Task description
Keep only the lines of the listing that include the word "screenshot", and copy them.

----- Data extract -----

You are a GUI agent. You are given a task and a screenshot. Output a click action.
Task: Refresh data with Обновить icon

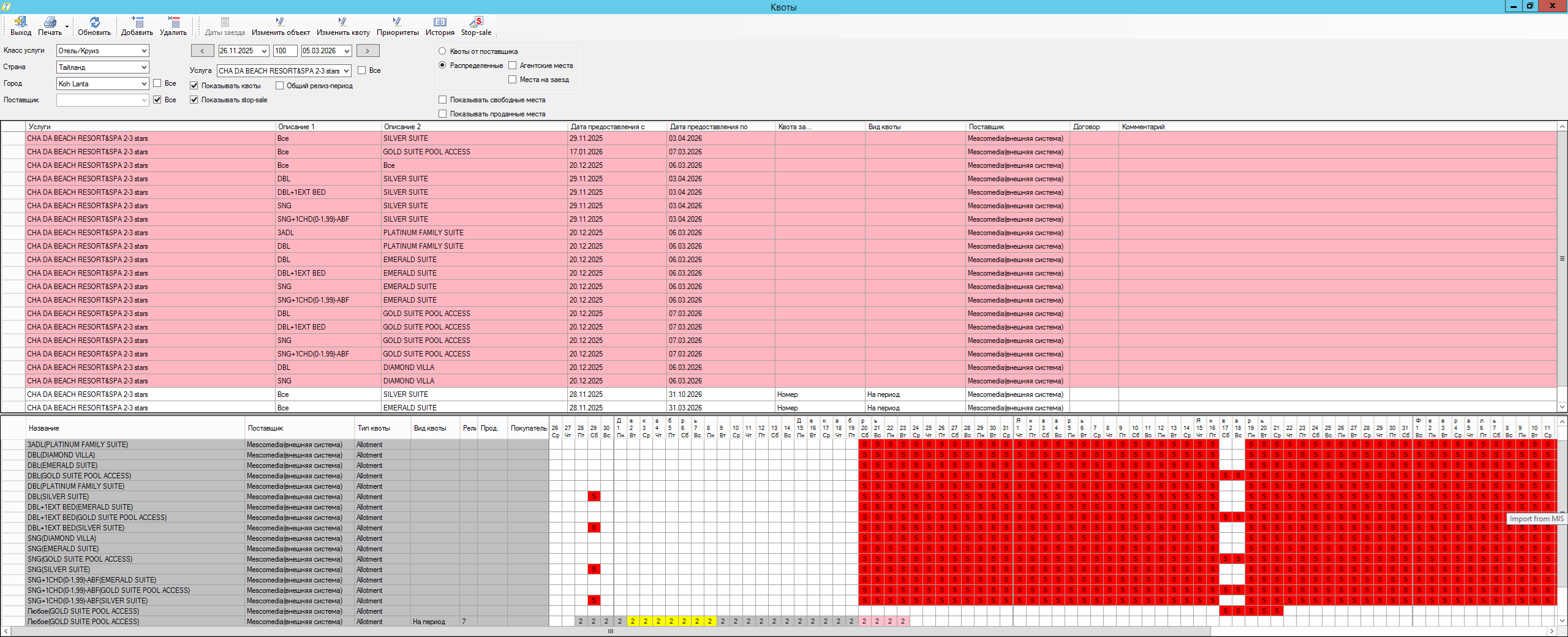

-----
----- Data extract -----

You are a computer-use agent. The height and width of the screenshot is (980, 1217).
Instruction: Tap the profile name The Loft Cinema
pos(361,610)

-----
----- Data extract -----

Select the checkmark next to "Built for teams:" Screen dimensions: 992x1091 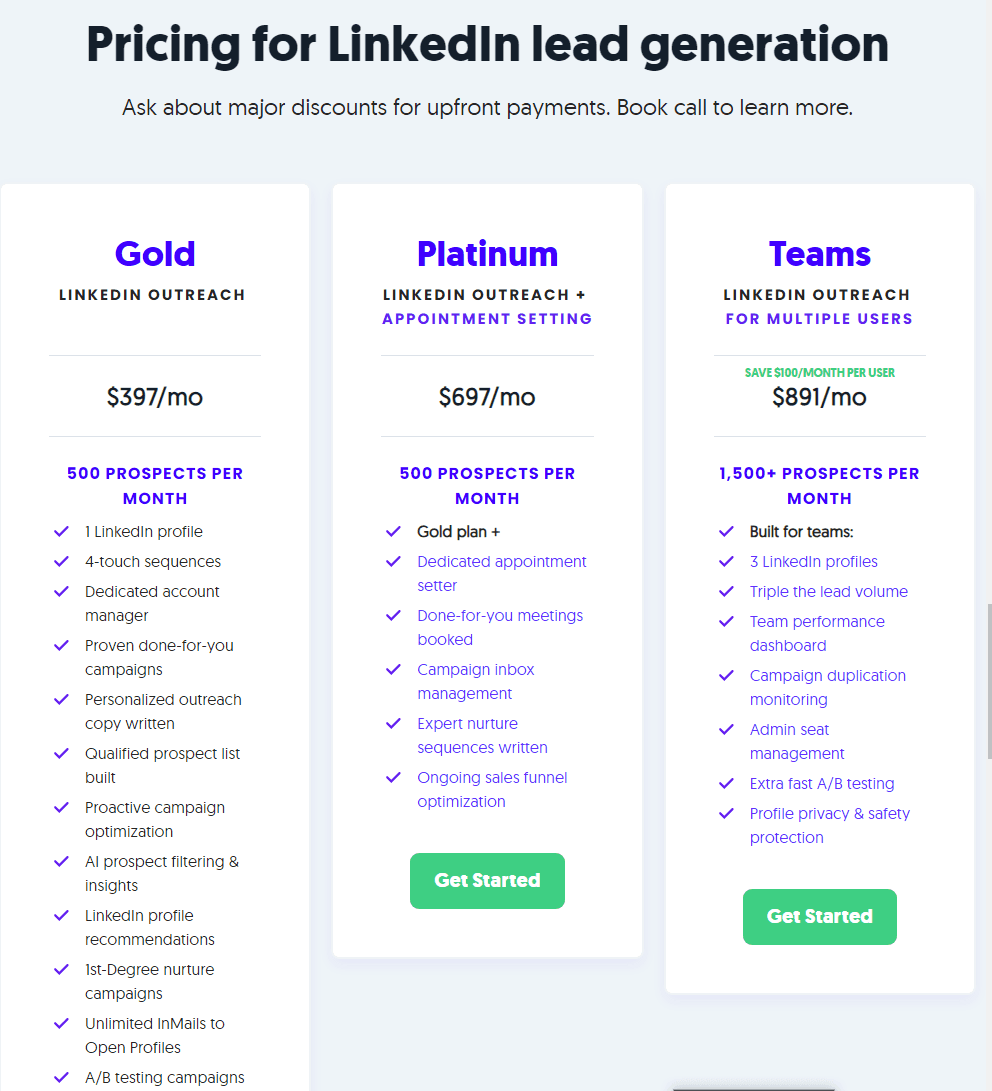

-----

Solution for this task
You are a GUI agent. You are given a task and a screenshot. Output a click action.
You are a computer-use agent. The height and width of the screenshot is (980, 1217).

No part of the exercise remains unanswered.